## WHAT THIS TASK INVOLVES
Repeat all of the entries, please, keeping each line exact.

## DATA SHOWN
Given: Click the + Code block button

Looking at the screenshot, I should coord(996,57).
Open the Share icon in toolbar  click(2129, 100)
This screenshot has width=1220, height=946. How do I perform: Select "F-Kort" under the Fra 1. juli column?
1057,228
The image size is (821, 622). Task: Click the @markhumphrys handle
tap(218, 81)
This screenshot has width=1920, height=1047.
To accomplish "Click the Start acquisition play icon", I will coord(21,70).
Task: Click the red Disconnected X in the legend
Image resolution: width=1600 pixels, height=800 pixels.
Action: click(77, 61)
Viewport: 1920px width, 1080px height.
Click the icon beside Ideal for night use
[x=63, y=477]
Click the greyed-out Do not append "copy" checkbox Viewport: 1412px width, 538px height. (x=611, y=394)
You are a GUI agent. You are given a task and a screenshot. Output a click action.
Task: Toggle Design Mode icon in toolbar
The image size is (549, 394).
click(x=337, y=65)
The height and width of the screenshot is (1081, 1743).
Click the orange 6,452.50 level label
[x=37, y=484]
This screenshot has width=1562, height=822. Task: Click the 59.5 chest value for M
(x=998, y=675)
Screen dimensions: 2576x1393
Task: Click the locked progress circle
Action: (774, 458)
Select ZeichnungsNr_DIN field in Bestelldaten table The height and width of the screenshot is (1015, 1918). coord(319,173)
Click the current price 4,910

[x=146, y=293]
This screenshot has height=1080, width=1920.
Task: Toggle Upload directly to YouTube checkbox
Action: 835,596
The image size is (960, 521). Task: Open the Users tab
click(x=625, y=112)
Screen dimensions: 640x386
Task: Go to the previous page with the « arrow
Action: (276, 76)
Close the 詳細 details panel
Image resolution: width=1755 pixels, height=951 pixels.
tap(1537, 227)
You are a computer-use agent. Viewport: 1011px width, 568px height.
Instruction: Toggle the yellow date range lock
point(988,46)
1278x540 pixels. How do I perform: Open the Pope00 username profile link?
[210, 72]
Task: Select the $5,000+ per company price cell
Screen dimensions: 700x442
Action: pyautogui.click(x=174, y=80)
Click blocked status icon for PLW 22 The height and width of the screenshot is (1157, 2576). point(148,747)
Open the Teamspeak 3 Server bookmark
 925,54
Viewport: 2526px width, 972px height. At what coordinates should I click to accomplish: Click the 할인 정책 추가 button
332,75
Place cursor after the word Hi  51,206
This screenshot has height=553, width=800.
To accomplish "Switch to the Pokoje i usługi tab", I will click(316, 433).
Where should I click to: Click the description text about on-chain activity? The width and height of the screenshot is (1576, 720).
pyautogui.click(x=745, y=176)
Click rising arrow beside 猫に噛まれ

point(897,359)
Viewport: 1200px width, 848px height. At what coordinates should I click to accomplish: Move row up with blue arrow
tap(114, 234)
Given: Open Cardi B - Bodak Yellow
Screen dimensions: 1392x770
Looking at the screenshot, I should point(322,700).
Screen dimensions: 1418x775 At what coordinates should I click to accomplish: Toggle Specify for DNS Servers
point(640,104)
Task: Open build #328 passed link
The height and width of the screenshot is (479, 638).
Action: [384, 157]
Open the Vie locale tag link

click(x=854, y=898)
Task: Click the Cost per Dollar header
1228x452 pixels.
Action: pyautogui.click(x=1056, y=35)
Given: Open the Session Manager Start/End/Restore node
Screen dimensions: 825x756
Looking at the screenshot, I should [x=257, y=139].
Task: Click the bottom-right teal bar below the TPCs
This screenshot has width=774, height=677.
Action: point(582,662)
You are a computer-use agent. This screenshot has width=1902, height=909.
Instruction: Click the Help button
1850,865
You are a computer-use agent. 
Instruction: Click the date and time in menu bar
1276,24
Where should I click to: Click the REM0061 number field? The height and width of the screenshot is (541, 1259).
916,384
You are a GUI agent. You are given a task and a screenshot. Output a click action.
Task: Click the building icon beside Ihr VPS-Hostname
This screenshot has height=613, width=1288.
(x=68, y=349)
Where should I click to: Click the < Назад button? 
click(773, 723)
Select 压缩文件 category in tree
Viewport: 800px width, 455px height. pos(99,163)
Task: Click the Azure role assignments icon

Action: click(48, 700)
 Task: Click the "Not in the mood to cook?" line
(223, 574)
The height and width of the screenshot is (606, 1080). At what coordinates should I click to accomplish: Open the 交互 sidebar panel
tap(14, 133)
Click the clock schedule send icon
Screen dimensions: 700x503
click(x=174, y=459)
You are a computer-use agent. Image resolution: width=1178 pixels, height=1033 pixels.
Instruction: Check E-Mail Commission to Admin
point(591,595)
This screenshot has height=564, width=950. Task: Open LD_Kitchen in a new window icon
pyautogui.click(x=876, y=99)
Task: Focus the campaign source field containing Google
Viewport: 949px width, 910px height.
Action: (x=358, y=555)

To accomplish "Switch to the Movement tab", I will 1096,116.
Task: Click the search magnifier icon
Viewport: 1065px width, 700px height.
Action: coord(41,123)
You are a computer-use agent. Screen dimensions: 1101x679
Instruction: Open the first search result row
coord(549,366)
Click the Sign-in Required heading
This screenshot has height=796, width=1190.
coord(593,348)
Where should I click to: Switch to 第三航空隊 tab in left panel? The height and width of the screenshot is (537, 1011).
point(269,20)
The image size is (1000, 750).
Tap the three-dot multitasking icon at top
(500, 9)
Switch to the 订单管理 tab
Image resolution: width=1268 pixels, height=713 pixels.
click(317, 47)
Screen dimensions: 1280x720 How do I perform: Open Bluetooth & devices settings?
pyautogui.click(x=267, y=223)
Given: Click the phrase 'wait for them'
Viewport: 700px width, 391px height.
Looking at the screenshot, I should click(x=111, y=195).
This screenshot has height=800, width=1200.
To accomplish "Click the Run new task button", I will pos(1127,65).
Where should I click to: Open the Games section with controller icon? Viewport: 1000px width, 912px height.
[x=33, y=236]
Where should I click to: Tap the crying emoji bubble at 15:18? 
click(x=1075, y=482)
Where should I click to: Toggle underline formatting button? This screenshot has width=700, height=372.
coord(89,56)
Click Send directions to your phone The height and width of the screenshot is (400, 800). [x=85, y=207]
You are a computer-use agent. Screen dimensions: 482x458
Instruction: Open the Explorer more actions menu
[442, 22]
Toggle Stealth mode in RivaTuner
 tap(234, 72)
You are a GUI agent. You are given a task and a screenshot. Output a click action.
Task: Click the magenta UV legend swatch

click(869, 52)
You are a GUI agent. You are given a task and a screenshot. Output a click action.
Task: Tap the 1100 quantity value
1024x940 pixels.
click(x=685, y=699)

## YOUR SOLUTION
Given: Click the + Code block button

Looking at the screenshot, I should coord(996,57).
Open the Share icon in toolbar  click(2129, 100)
This screenshot has width=1220, height=946. How do I perform: Select "F-Kort" under the Fra 1. juli column?
1057,228
The image size is (821, 622). Task: Click the @markhumphrys handle
tap(218, 81)
This screenshot has width=1920, height=1047.
To accomplish "Click the Start acquisition play icon", I will coord(21,70).
Task: Click the red Disconnected X in the legend
Image resolution: width=1600 pixels, height=800 pixels.
Action: click(77, 61)
Viewport: 1920px width, 1080px height.
Click the icon beside Ideal for night use
[x=63, y=477]
Click the greyed-out Do not append "copy" checkbox Viewport: 1412px width, 538px height. (x=611, y=394)
You are a GUI agent. You are given a task and a screenshot. Output a click action.
Task: Toggle Design Mode icon in toolbar
The image size is (549, 394).
click(x=337, y=65)
The height and width of the screenshot is (1081, 1743).
Click the orange 6,452.50 level label
[x=37, y=484]
This screenshot has width=1562, height=822. Task: Click the 59.5 chest value for M
(x=998, y=675)
Screen dimensions: 2576x1393
Task: Click the locked progress circle
Action: (774, 458)
Select ZeichnungsNr_DIN field in Bestelldaten table The height and width of the screenshot is (1015, 1918). coord(319,173)
Click the current price 4,910

[x=146, y=293]
This screenshot has height=1080, width=1920.
Task: Toggle Upload directly to YouTube checkbox
Action: 835,596
The image size is (960, 521). Task: Open the Users tab
click(x=625, y=112)
Screen dimensions: 640x386
Task: Go to the previous page with the « arrow
Action: (276, 76)
Close the 詳細 details panel
Image resolution: width=1755 pixels, height=951 pixels.
tap(1537, 227)
You are a computer-use agent. Viewport: 1011px width, 568px height.
Instruction: Toggle the yellow date range lock
point(988,46)
1278x540 pixels. How do I perform: Open the Pope00 username profile link?
[210, 72]
Task: Select the $5,000+ per company price cell
Screen dimensions: 700x442
Action: pyautogui.click(x=174, y=80)
Click blocked status icon for PLW 22 The height and width of the screenshot is (1157, 2576). point(148,747)
Open the Teamspeak 3 Server bookmark
 925,54
Viewport: 2526px width, 972px height. At what coordinates should I click to accomplish: Click the 할인 정책 추가 button
332,75
Place cursor after the word Hi  51,206
This screenshot has height=553, width=800.
To accomplish "Switch to the Pokoje i usługi tab", I will click(316, 433).
Where should I click to: Click the description text about on-chain activity? The width and height of the screenshot is (1576, 720).
pyautogui.click(x=745, y=176)
Click rising arrow beside 猫に噛まれ

point(897,359)
Viewport: 1200px width, 848px height. At what coordinates should I click to accomplish: Move row up with blue arrow
tap(114, 234)
Given: Open Cardi B - Bodak Yellow
Screen dimensions: 1392x770
Looking at the screenshot, I should point(322,700).
Screen dimensions: 1418x775 At what coordinates should I click to accomplish: Toggle Specify for DNS Servers
point(640,104)
Task: Open build #328 passed link
The height and width of the screenshot is (479, 638).
Action: [384, 157]
Open the Vie locale tag link

click(x=854, y=898)
Task: Click the Cost per Dollar header
1228x452 pixels.
Action: pyautogui.click(x=1056, y=35)
Given: Open the Session Manager Start/End/Restore node
Screen dimensions: 825x756
Looking at the screenshot, I should [x=257, y=139].
Task: Click the bottom-right teal bar below the TPCs
This screenshot has width=774, height=677.
Action: point(582,662)
You are a computer-use agent. This screenshot has width=1902, height=909.
Instruction: Click the Help button
1850,865
You are a computer-use agent. 
Instruction: Click the date and time in menu bar
1276,24
Where should I click to: Click the REM0061 number field? The height and width of the screenshot is (541, 1259).
916,384
You are a GUI agent. You are given a task and a screenshot. Output a click action.
Task: Click the building icon beside Ihr VPS-Hostname
This screenshot has height=613, width=1288.
(x=68, y=349)
Where should I click to: Click the < Назад button? 
click(773, 723)
Select 压缩文件 category in tree
Viewport: 800px width, 455px height. pos(99,163)
Task: Click the Azure role assignments icon

Action: click(48, 700)
 Task: Click the "Not in the mood to cook?" line
(223, 574)
The height and width of the screenshot is (606, 1080). At what coordinates should I click to accomplish: Open the 交互 sidebar panel
tap(14, 133)
Click the clock schedule send icon
Screen dimensions: 700x503
click(x=174, y=459)
You are a computer-use agent. Image resolution: width=1178 pixels, height=1033 pixels.
Instruction: Check E-Mail Commission to Admin
point(591,595)
This screenshot has height=564, width=950. Task: Open LD_Kitchen in a new window icon
pyautogui.click(x=876, y=99)
Task: Focus the campaign source field containing Google
Viewport: 949px width, 910px height.
Action: (x=358, y=555)

To accomplish "Switch to the Movement tab", I will 1096,116.
Task: Click the search magnifier icon
Viewport: 1065px width, 700px height.
Action: coord(41,123)
You are a computer-use agent. Screen dimensions: 1101x679
Instruction: Open the first search result row
coord(549,366)
Click the Sign-in Required heading
This screenshot has height=796, width=1190.
coord(593,348)
Where should I click to: Switch to 第三航空隊 tab in left panel? The height and width of the screenshot is (537, 1011).
point(269,20)
The image size is (1000, 750).
Tap the three-dot multitasking icon at top
(500, 9)
Switch to the 订单管理 tab
Image resolution: width=1268 pixels, height=713 pixels.
click(317, 47)
Screen dimensions: 1280x720 How do I perform: Open Bluetooth & devices settings?
pyautogui.click(x=267, y=223)
Given: Click the phrase 'wait for them'
Viewport: 700px width, 391px height.
Looking at the screenshot, I should click(x=111, y=195).
This screenshot has height=800, width=1200.
To accomplish "Click the Run new task button", I will pos(1127,65).
Where should I click to: Open the Games section with controller icon? Viewport: 1000px width, 912px height.
[x=33, y=236]
Where should I click to: Tap the crying emoji bubble at 15:18? 
click(x=1075, y=482)
Where should I click to: Toggle underline formatting button? This screenshot has width=700, height=372.
coord(89,56)
Click Send directions to your phone The height and width of the screenshot is (400, 800). [x=85, y=207]
You are a computer-use agent. Screen dimensions: 482x458
Instruction: Open the Explorer more actions menu
[442, 22]
Toggle Stealth mode in RivaTuner
 tap(234, 72)
You are a GUI agent. You are given a task and a screenshot. Output a click action.
Task: Click the magenta UV legend swatch

click(869, 52)
You are a GUI agent. You are given a task and a screenshot. Output a click action.
Task: Tap the 1100 quantity value
1024x940 pixels.
click(x=685, y=699)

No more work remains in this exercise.